Finalmente, después de que las instancias del Instituto Nacional Electoral llevara a efecto la elección más grande, tumultuosa, de que se tenga memoria en la historia total del país -89 millones de electores y que se hubieran empalmado ocho elecciones estatales y la de la ciudad de México con la elección federal -; después de que el tribunal electoral del poder judicial de la federación, llevara a efecto la validación de la elección presidencial, desechado las impugnaciones presentadas por los partidos políticos sobre esta elección, el pasado 8 del presente mes, en las oficinas y salón de plenos de la sala superior del tribunal electoral del poder judicial de la federación, la presidenta de esa institución Janine Otálora, entregó al licenciado Andrés Manuel López Obrador la constancia que lo acredita como presidente electo de los Estados Unidos Mexicanos. Deberá tomar posesión, el 1° de diciembre, próximos.
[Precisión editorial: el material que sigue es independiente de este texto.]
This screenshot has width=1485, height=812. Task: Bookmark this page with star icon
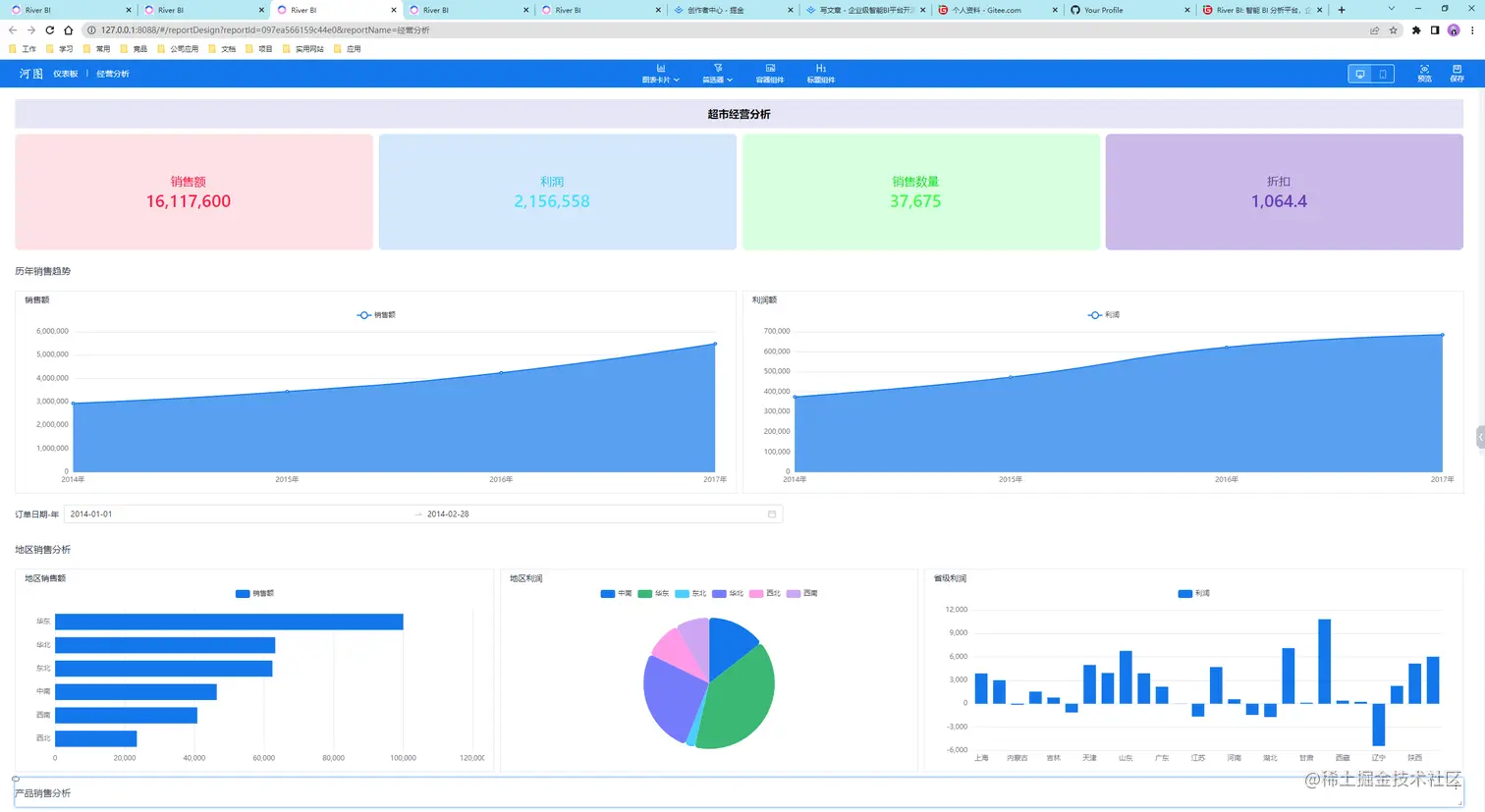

Curiosamente, aparte de haber sido la elección más grande en la historia del país – tanto en el número de electores, como de casillas instaladas, de que acudió a votar más del porcentaje promedio histórico -, está el hecho de que, por primera ocasión, desde la elección de Ernesto Zedillo Ponce de León, el candidato triunfador y presidente electo, obtuvo la mayoría natural de la votación nacional – 30 millones de votos – y que una mujer fuera la funcionaria que le entregara la constancia.
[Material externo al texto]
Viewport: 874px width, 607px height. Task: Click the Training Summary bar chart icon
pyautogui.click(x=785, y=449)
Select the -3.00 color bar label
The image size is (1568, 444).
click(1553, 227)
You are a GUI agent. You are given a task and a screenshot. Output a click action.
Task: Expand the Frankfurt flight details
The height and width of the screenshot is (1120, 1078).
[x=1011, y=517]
En esa ceremonia, el ya presidente electo afirmó: EL EJECUTIVO NO SERÁ MÁS EL PODER DE LOS PODERES, NI BUSCARÁ SOMETER A LOS OTROS PODERES. CADA QUIEN ACTUARÁ EN EL ÁMBITO DE SU COMPETENCIA Y LA SUMA DE LOS TRABAJOS RESPETUOSOS, INDEPENDIENTES, FORTALECERÁ A LA REPÚBLICA Y EL ESTADO DE DERECHO. ACTUARÉ CON RECTITUD Y CON RESPETO A LAS POTESTADES DE LOS OTROS PODERES LEGALMENTE CONSTITUIDOS. OFREZCO A USTEDES, SEÑORAS Y SEÑPORES MAGISTRADOS, ASÍ COMO AL RESTO DEL PODER JUDICIAL Y A TODOS LOS INTEGRANTES DE LAS ENTIDADES AUTÓNOMAS DEL ESTADO, QUE NO HABRÉ DE ENTROMETERME DE MANERA ALGUNA EN LAS RESOLUCIONES QUE ÚNICAMENTE A USTEDES COMPETE. NINGUNA AUTORIDAD ENCARGADA DE IMPRATIR JUSTICIA SERÁ OBJETO DE PRESIONES NI DE PETICIONES ILÉGITIMAS CUANDO ESTÉ TRABAJANDO EN EL ANÁLISIS, ELABORACIÓN O EJECUCIÓN DE SUS DICTÁMENES Y HABRÁ ABSOLUTO RESPETO POR SUS VEREDICTOS…LA CIUDADANÍA ESTÁ HARTA DE LA PREPOTENCIA, EL INFLUYENTISMO, LA DESHONESTIDAD, LA INEFICIENCIA Y DESEAN CON TODA EL ALMA PONER FIN A LA CORRUPCIÓN Y A LA IMPUNIDAD. VOY A CUMPLIR TODOS LOS COMPROMISOS DE CAMPAÑA. NO LES VOY A FALLAR A LOS CIUDADANOS Y HABRÉ DE SER FIEL EN TODOS MIS ACTOS AL INTERÉS, LA VOLUNTAD SOBERANA DE MÉXICO. ¡QUÉ VIVA LA CUARTA TRANSFORMACIÓN DEL PAÍS! ¡QUE VIVA LA NUEVA REPÚBLICA! ¡QUE VIVA LA VOLUNTAD SOBERANA DEL PUEBLO! ¡VIVA MÉXICO!
El presidente electo, Andrés Manuel López Obrador, cuenta a parir de ese momento – 8 de agosto – tiene un capital político inmejorable; tiene el control de ambos poderes – el Ejecutivo y Legislativo – mayoría natural en ambas cámaras y mayoría natural en los congresos de la mayoría de los estados de la Federación -, tiene el poder por el mango para modificar la estructura institucional del país y del Estado mexicano. ¿Se atreverá?